数日後、みるみる体調を回復した島介を主にして葬儀を執り行った。骨都侯や検大人まで参列する、格式高い葬儀を。やり方など知らなかったが、そんなものにケチをつけるやつなどいなかった。そんなところに大慌てで駆けて来る若者が居た。
「落ち着かんか小僧が!」
骨都侯が鋭く叱責した、相手が族の若者であればみなが己の子だと思い接するだけの度量を持ち合わせているらしい。検大人などうっすらと笑っていた、気持ちがくみ取れたのだろう。
「北西部から難烏桓族が向かって来ています!」
その場の空気が凍り付いた、報復の為に雪解けを待っていたのだろうか、またやって来ることなど始めてだった。大人しく飢えを受け入れていればこんなことは無かったのかもしれない。
「規模は」
「軍勢の煙から五千以上は確実かと」
こちらよりも多いのは間違いない、話し合いにやって来たのではないことははっきりとした。とはいえ軍勢は直ぐにはやって来ることは出来ない、その数が多い程顕著に時間差は現れる。
「骨都侯、戦いの準備をしよう」
「そうだな、検大人また共に戦ってくれるか?」
「無論だ、我等はこの地の民だ。もはやいがみ合う必要もない」
死線を潜り抜け、共に冬を越えたおかげで同族意識が芽生えたようだ。元より食糧の奪い合いをしていただけで、族を滅ぼそうとしていたわけではないので憎しみは持っていなかった。
「俺も行く」
「伯龍殿はまだ全快していない、無理は不要だ」
二人の長が頷くが、島介は首を横に振る。ならば己の意志に従うまでと、それ以上の反対はしない。笛を吹いて回ると戦闘準備をするようにと触れた。侯が場を離れた時に大人に訊ねる。

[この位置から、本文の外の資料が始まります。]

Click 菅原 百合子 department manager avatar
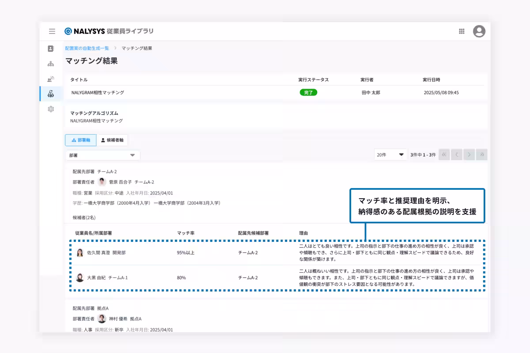This screenshot has width=530, height=353. coord(102,182)
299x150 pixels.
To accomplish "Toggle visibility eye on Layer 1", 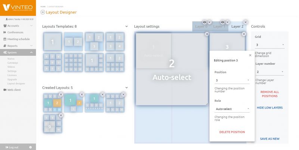I will 222,22.
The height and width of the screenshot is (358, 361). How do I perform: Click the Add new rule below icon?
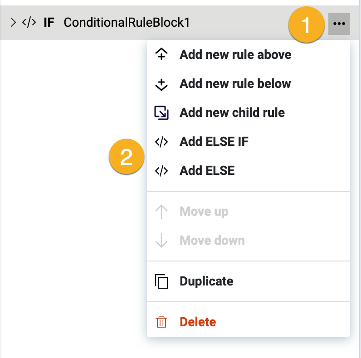161,84
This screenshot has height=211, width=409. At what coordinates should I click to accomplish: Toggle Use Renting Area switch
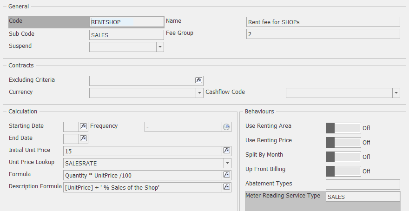(343, 128)
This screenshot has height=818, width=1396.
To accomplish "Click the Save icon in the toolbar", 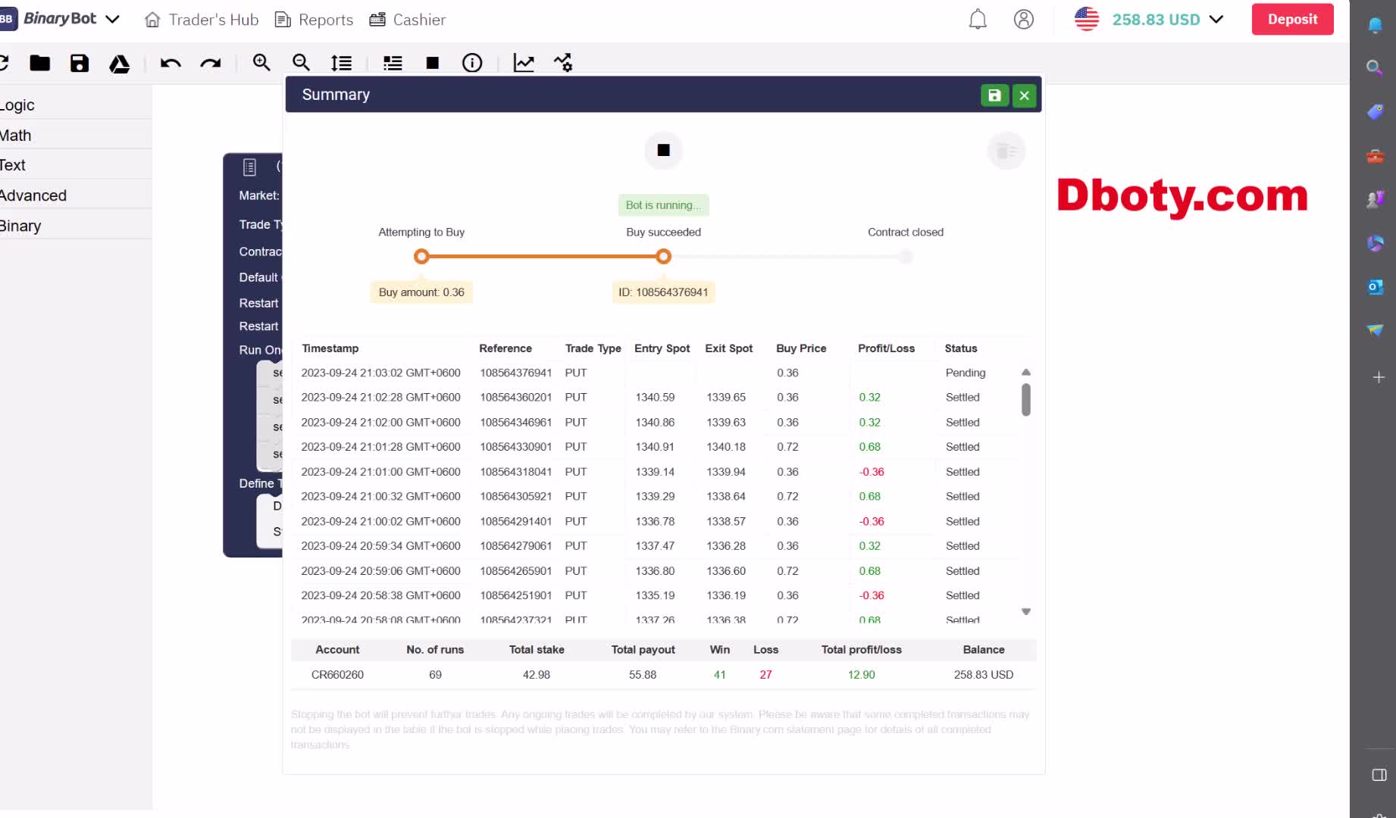I will tap(80, 63).
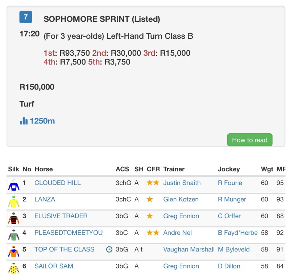
Task: Click the two-star CFR rating for Clouded Hill
Action: (x=153, y=183)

「検大人、骨都族と共にとなれば大人はどうするつもりで?」
「ふむ、俺の娘をやつの息子に嫁がせるなどで同化をはかる。先が見えれば俺は退いて構わん」
それが族の為になるならば、なんの未練もないと考えを明かした。本来ならばそのような大切なことは外部に漏らすものではないが、相手が何度も命がけで誠実にやってきたものだからこそ。